Problemas de Saúde Mental a crescer

Nota à la Minuta
Terça-feira, 23 Março 2021
Problemas de Saúde Mental a crescer
  • Alberto Magalhães

 

 

A pandemia, para além das terríveis e evidentes consequências sanitárias e económico-sociais, terá efeitos na saúde mental das populações, que nos devem começar a preocupar desde já. Por exemplo, é cada vez mais visível a crescente dificuldade da população mais jovem se manter em recato, sem desafiar as regras de distanciamento. É verdade que a crescente dependência dos ecrãs e a, também crescente, dificuldade de relação entre sexos, já tinham criado as bases para algum distanciamento entre rapazes e raparigas.

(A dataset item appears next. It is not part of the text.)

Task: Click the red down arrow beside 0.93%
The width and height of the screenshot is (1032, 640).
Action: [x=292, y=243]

Mas, de há um ano para cá, é a vida afectivo-sexual desde o despertar da puberdade aos encontros e namoros de jovens adultos que está totalmente posta em causa. É toda a aprendizagem do relacionamento amoroso que se vê prejudicada, com uma exigência de castidade tão extrema como não se via desde o tempo dos bisavós. Campo fértil para a revolta e a transgressão. Ou, pelo contrário, para a depressão. Em qualquer dos casos, o prognóstico é reservado e é melhor estarmos preparados.

Segundo exemplo, tratado pela jornalista Natália Faria, na edição de ontem do Público. O uso de máscaras, por educadoras e auxiliares, sobretudo nos berçários e nas creches pode estar a prejudicar o desenvolvimento de muitos bebés. Estes dependem sobremaneira da leitura que fazem do rosto dos cuidadores, para se orientarem, para aprenderem, para se sentirem seguros.

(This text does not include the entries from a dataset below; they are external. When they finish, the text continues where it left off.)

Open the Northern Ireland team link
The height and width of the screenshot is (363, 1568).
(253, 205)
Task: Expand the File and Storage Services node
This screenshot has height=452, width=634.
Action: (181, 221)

Também já aqui falei do que poderão ser as consequências catastróficas da pandemia na aprendizagem da leitura e escrita e da matemática.

Há quem diga que as crianças e os jovens são resilientes e que a maioria recuperará sem problemas. Eu não estou tão optimista quanto a isso. O melhor é estarmos preparados, porque não vai ser fácil.